Cold Air Outbreaks in the Great Plains: How Do They Occur? How do they Evolve?

EPSCoR Update - July 2021

Cold air outbreaks (CAOs) are usually large-scale and long-duration of extreme cold periods. CAOs can be harmful to agriculture, energy industry, infrastructure, and human health. Part of the Southern Great Plains lies in Oklahoma, which is a region with warm climate that are likely to be less well-prepared to mitigate the effects of CAOs. 

Hence, Ollie Millin, graduate student, and Dr. Jason Furtado, Associate Professor, from the School of Meteorology at the University of Oklahoma is studying the wintertime CAOs in the Great Plains, including the Southern Plains region. 

“We are currently investigating the development of these large-scale extreme cold events that can be impactful, like the February 2021 CAO in the Southern Plains,” Millin said. 

“More specifically, we have defined a set of 37 CAOs in this region that are at least 5 days in length between January 1, 1950 and February 28, 2021,” Millin added. 

The research team investigates how these extreme cold events form, how they evolve, and the potential for their predictability on the sub-seasonal to seasonal (S2S) timescale of two weeks to two months. As seen earlier this year, there were widespread power outages across the Southern Great Plains. So, these events can carry significant socioeconomic, environmental, and infrastructural impacts. Therefore, studying how CAOs change over time and the potential for S2S predictability could aid in providing enhanced lead time and preparation for these events especially in the Southern Great Plains. 

The figure above shows the average pattern for the 37 defined CAOs of a) the 500 hPa geopotential height anomalies (dam) across the Northern Hemisphere for the start day of the CAO, and b) the 2m temperature anomalies (°C) over North America for the first three days of the CAOs.
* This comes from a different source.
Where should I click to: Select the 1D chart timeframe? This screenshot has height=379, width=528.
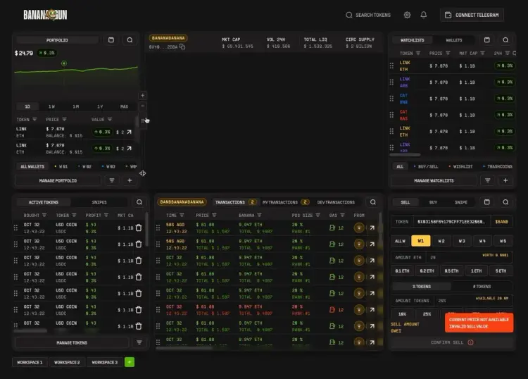pyautogui.click(x=27, y=106)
The formation of these CAOs is in association with a strong blocking high over Alaska and Greenland, which we have found to be the two dominant patterns at the start of the CAOs. The intense cold of these events is demonstrated by daily average temperatures 5-10°C below average across Texas and Oklahoma, with temperatures less than 14°C below normal in parts of the northern Great Plains. Black box in panel b) is the region that was used to define the CAOs, and the black contours represent statistical significance at the 95th percentile.
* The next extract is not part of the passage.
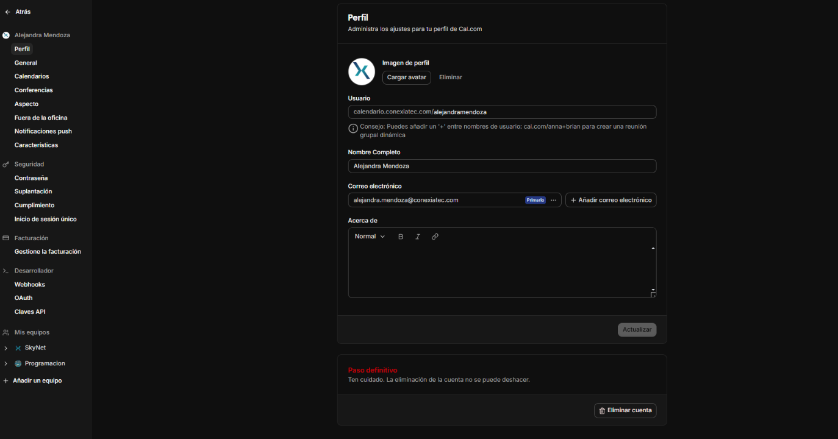
Task: Open the Normal text style dropdown
Action: point(370,237)
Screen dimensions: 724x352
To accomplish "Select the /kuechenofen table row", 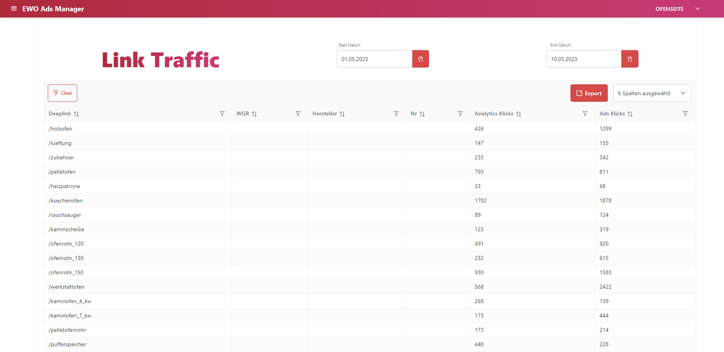I will tap(66, 201).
During this summer, the team is preparing a manuscript for publication using the results from the first-year study period. The team is also planning to use a suite of numerical weather models to assess how well they predict these CAOs on the S2S timescale, as well as looking into other atmospheric variables that may yield signals that can act to enhance predictability potential.


This work was supported in part by the National Science Foundation under Grant No. OIA-1946093 through OK NSF EPSCoR.